**SOURCE INFORMATION:**
^^^^^^^^^^^^^^^^

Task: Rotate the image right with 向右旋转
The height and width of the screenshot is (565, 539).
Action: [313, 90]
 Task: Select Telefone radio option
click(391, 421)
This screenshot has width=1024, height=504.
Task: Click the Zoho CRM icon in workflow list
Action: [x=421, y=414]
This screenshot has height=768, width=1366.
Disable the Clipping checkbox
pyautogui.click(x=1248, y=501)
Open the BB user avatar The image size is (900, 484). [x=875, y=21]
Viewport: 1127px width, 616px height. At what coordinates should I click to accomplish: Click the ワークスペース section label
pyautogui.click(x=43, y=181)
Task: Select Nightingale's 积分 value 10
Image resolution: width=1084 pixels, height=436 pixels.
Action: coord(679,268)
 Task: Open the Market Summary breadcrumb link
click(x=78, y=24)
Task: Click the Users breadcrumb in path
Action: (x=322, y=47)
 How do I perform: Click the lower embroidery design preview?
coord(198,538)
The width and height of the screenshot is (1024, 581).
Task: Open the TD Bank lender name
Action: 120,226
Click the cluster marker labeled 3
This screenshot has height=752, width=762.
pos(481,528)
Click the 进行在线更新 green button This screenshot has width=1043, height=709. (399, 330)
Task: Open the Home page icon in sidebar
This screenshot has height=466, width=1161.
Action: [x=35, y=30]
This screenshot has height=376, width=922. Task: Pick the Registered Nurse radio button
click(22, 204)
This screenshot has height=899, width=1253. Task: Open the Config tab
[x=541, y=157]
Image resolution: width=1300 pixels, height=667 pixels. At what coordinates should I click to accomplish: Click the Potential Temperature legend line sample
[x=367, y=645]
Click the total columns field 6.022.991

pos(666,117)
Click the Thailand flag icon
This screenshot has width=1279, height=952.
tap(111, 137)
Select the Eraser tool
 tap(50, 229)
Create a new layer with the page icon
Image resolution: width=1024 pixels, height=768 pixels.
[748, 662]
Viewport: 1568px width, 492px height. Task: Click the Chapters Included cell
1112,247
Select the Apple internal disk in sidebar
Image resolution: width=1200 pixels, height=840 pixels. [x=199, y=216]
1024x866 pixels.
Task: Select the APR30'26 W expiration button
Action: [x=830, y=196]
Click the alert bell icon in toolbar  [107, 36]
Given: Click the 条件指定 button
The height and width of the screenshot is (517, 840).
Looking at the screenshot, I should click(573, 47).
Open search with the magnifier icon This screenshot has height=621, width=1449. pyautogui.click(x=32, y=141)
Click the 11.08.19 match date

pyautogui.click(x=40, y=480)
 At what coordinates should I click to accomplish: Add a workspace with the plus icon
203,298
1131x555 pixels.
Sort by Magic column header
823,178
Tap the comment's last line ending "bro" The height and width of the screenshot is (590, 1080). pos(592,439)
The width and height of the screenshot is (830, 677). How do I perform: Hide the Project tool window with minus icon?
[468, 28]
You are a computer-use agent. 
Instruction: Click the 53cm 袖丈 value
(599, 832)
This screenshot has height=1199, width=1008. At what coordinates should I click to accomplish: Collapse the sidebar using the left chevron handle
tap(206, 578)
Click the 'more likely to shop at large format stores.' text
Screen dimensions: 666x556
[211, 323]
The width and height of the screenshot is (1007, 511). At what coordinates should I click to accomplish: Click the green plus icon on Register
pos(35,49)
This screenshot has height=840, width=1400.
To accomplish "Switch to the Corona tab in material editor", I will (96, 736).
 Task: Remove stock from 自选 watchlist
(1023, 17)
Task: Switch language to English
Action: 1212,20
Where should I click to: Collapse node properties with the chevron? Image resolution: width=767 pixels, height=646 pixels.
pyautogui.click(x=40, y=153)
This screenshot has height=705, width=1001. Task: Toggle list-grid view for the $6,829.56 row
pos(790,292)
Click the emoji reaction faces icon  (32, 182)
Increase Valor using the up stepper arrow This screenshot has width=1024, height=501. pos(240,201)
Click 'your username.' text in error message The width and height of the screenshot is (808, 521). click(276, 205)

^^^^^^^^^^^^^^^^

**WHAT THE EXERCISE ASKS:**
Could you return all the data above exactly as it appears?

**RESPONSE:**
Task: Rotate the image right with 向右旋转
The height and width of the screenshot is (565, 539).
Action: [313, 90]
 Task: Select Telefone radio option
click(391, 421)
This screenshot has width=1024, height=504.
Task: Click the Zoho CRM icon in workflow list
Action: [x=421, y=414]
This screenshot has height=768, width=1366.
Disable the Clipping checkbox
pyautogui.click(x=1248, y=501)
Open the BB user avatar The image size is (900, 484). [x=875, y=21]
Viewport: 1127px width, 616px height. At what coordinates should I click to accomplish: Click the ワークスペース section label
pyautogui.click(x=43, y=181)
Task: Select Nightingale's 积分 value 10
Image resolution: width=1084 pixels, height=436 pixels.
Action: coord(679,268)
 Task: Open the Market Summary breadcrumb link
click(x=78, y=24)
Task: Click the Users breadcrumb in path
Action: (x=322, y=47)
 How do I perform: Click the lower embroidery design preview?
coord(198,538)
The width and height of the screenshot is (1024, 581).
Task: Open the TD Bank lender name
Action: 120,226
Click the cluster marker labeled 3
This screenshot has height=752, width=762.
pos(481,528)
Click the 进行在线更新 green button This screenshot has width=1043, height=709. (399, 330)
Task: Open the Home page icon in sidebar
This screenshot has height=466, width=1161.
Action: [x=35, y=30]
This screenshot has height=376, width=922. Task: Pick the Registered Nurse radio button
click(22, 204)
This screenshot has height=899, width=1253. Task: Open the Config tab
[x=541, y=157]
Image resolution: width=1300 pixels, height=667 pixels. At what coordinates should I click to accomplish: Click the Potential Temperature legend line sample
[x=367, y=645]
Click the total columns field 6.022.991

pos(666,117)
Click the Thailand flag icon
This screenshot has width=1279, height=952.
tap(111, 137)
Select the Eraser tool
 tap(50, 229)
Create a new layer with the page icon
Image resolution: width=1024 pixels, height=768 pixels.
[748, 662]
Viewport: 1568px width, 492px height. Task: Click the Chapters Included cell
1112,247
Select the Apple internal disk in sidebar
Image resolution: width=1200 pixels, height=840 pixels. [x=199, y=216]
1024x866 pixels.
Task: Select the APR30'26 W expiration button
Action: [x=830, y=196]
Click the alert bell icon in toolbar  [107, 36]
Given: Click the 条件指定 button
The height and width of the screenshot is (517, 840).
Looking at the screenshot, I should click(573, 47).
Open search with the magnifier icon This screenshot has height=621, width=1449. pyautogui.click(x=32, y=141)
Click the 11.08.19 match date

pyautogui.click(x=40, y=480)
 At what coordinates should I click to accomplish: Add a workspace with the plus icon
203,298
1131x555 pixels.
Sort by Magic column header
823,178
Tap the comment's last line ending "bro" The height and width of the screenshot is (590, 1080). pos(592,439)
The width and height of the screenshot is (830, 677). How do I perform: Hide the Project tool window with minus icon?
[468, 28]
You are a computer-use agent. 
Instruction: Click the 53cm 袖丈 value
(599, 832)
This screenshot has height=1199, width=1008. At what coordinates should I click to accomplish: Collapse the sidebar using the left chevron handle
tap(206, 578)
Click the 'more likely to shop at large format stores.' text
Screen dimensions: 666x556
[211, 323]
The width and height of the screenshot is (1007, 511). At what coordinates should I click to accomplish: Click the green plus icon on Register
pos(35,49)
This screenshot has height=840, width=1400.
To accomplish "Switch to the Corona tab in material editor", I will (96, 736).
 Task: Remove stock from 自选 watchlist
(1023, 17)
Task: Switch language to English
Action: 1212,20
Where should I click to: Collapse node properties with the chevron? Image resolution: width=767 pixels, height=646 pixels.
pyautogui.click(x=40, y=153)
This screenshot has height=705, width=1001. Task: Toggle list-grid view for the $6,829.56 row
pos(790,292)
Click the emoji reaction faces icon  (32, 182)
Increase Valor using the up stepper arrow This screenshot has width=1024, height=501. pos(240,201)
Click 'your username.' text in error message The width and height of the screenshot is (808, 521). click(276, 205)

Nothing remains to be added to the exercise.